Europe’s first ever conference on new protein – including cell and plant-based meats – launches next month. The New Food Conference will be held in Berlin on 21 and 22 March. The first day will focus on the latest developments in plant-based protein, while the second day will be all about cell-based protein technology, also known as clean meat.
The conference, hosted by ProVeg International, brings together scientists, investors, policymakers, entrepreneurs, and companies working in new protein technology. They will be presented with the latest cutting-edge plant-based and cell-based meat research, hear strategies for industry growth, and gain insights into consumer acceptance.
“The New Food Conference shines a light on technologies that are set to radically shake up and change not only the protein market but the whole food industry,” said Jimmy Pierson, spokesperson for ProVeg International.
“These technologies have a genuine chance of solving the urgent challenges of the global food system in terms of environmental destruction, climate change, antibiotic resistance, and public health. They would appear to be the future of meat, so let’s investigate them more closely.”
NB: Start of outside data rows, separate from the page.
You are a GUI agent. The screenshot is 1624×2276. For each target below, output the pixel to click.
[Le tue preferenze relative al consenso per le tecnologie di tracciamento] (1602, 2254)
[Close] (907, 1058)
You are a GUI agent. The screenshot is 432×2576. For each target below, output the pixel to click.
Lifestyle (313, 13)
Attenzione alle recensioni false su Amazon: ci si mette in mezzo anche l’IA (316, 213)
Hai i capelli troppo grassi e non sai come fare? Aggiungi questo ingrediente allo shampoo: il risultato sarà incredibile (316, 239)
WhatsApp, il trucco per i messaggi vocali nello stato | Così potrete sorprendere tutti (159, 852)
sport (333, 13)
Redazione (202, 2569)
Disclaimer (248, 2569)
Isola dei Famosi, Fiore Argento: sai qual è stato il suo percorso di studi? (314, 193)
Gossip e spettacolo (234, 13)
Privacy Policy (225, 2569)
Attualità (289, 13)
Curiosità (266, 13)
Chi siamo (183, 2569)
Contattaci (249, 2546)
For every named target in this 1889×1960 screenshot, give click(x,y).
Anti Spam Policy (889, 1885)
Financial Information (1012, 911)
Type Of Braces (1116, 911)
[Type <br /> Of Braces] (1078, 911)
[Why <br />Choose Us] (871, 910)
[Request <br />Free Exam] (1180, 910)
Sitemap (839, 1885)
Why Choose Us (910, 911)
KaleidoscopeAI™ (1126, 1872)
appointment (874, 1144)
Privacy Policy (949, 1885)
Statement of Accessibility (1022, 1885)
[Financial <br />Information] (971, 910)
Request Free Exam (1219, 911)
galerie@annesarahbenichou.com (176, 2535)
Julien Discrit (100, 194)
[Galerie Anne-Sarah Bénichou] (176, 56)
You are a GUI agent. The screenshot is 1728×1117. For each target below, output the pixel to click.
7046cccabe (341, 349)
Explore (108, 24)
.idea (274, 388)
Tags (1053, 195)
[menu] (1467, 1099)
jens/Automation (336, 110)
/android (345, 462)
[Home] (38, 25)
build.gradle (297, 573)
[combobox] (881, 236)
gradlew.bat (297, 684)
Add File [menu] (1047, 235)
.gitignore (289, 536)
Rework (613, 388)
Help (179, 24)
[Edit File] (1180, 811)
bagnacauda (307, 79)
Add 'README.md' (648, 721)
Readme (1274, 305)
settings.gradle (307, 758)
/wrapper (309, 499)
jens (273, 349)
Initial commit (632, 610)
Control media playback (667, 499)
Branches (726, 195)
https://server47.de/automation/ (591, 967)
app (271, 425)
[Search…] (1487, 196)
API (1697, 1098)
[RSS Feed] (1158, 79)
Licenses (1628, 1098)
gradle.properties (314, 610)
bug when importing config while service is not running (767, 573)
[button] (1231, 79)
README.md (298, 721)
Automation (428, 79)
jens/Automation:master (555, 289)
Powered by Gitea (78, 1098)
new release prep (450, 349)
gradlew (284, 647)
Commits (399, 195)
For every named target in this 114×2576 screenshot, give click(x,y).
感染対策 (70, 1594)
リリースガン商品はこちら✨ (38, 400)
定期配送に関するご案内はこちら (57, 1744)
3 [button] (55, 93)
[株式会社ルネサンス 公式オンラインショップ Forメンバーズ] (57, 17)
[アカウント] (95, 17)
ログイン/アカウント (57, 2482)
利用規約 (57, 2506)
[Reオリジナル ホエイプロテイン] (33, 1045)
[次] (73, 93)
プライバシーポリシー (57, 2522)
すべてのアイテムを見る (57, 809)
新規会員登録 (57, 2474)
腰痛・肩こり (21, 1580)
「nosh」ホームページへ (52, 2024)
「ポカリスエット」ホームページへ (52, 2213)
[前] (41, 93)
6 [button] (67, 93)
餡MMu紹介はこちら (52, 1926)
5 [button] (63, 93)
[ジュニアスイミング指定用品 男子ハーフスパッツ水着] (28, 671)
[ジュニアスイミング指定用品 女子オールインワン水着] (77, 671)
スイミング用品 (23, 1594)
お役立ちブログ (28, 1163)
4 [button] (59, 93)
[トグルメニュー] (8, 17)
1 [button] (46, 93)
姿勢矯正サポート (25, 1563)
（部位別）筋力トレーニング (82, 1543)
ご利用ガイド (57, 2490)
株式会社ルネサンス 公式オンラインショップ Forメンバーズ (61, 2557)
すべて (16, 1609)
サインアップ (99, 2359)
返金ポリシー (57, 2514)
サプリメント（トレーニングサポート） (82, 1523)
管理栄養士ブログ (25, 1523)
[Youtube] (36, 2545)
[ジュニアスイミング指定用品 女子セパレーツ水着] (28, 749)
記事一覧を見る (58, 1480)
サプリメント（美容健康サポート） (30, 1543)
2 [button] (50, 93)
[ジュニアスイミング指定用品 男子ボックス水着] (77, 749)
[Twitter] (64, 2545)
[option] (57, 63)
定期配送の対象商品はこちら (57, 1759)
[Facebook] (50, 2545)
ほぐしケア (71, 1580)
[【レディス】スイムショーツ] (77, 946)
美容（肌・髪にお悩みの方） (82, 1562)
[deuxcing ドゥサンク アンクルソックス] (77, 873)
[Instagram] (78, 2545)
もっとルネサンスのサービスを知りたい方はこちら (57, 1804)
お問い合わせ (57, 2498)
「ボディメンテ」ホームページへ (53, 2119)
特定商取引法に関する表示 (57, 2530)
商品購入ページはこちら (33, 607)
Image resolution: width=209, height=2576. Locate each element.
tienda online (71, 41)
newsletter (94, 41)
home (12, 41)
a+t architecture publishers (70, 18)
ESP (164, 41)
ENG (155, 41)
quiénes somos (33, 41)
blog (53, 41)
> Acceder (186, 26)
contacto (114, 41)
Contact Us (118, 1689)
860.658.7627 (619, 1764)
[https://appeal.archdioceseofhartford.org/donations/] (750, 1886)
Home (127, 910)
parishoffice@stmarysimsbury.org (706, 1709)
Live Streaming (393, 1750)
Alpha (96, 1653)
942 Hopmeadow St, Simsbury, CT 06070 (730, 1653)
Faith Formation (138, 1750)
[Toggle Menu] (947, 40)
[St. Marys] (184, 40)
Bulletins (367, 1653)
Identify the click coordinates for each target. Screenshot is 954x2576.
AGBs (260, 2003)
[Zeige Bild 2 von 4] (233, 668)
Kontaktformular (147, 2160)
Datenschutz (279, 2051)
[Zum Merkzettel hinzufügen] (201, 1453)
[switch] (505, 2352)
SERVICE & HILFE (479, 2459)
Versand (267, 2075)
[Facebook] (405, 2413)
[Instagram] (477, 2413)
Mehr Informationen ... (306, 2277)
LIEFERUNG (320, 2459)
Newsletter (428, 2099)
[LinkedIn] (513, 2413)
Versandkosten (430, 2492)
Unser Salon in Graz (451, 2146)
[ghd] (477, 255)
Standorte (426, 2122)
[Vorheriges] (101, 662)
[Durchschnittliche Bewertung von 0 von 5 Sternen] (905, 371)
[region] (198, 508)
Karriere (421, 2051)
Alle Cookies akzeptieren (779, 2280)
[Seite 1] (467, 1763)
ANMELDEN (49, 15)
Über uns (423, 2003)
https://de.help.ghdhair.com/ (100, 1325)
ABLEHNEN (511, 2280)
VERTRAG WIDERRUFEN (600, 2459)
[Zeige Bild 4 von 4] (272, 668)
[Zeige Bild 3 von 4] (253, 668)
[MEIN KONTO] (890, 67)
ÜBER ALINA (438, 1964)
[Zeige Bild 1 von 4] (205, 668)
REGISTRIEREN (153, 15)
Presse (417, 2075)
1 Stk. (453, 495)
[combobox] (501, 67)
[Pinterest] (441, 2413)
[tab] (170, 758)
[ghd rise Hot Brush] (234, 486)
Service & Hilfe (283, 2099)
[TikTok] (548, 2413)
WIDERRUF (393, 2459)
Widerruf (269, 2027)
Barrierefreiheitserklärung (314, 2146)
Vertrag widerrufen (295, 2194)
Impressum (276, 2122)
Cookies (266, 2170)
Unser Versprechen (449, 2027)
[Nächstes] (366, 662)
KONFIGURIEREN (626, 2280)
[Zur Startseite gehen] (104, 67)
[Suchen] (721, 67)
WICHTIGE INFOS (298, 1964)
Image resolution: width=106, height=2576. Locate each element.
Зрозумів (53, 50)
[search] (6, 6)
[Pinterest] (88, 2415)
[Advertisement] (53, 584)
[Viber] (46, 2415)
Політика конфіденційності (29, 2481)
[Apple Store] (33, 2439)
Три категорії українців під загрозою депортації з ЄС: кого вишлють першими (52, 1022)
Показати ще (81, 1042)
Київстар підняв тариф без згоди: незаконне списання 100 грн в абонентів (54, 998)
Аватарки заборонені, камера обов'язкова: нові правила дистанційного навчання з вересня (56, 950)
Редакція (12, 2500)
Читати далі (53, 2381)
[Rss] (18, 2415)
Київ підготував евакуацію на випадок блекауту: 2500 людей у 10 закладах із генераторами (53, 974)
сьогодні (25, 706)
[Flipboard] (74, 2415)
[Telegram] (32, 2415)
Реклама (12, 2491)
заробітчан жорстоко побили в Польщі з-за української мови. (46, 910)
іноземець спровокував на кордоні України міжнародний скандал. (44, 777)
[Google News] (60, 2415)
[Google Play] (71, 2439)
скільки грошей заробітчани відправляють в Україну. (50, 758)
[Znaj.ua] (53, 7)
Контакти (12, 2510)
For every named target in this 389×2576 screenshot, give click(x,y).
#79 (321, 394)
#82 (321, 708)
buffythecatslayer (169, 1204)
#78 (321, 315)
The conference takes place against a backdrop of the continued rapid growth of veganism, with over 600,000 people having taken part in this year’s Veganuary. Meat reduction is also growing fast, with a third of UK consumers having either deliberately reduced the amount of meat they eat or removed it from their diet entirely, according to a report by Waitrose in November.
A new wave of plant-based proteins landed in the UK with a bang last year. The ‘bleeding’ Beyond Burger made its hotly-anticipated UK retail debut in Tesco and Honest Burger restaurants, while another bleeding plant-based patty, Moving Mountains’ B12 Burger, is now available in Marstons pubs and TGI Fridays.
Clean meat could be on sale before the end of the year with the UK public open-minded about the technology. A study of 2,000 Brits conducted by Starcom last February showed that 42% of respondents would be willing to try lab-grown meat or fish if prepared in a restaurant.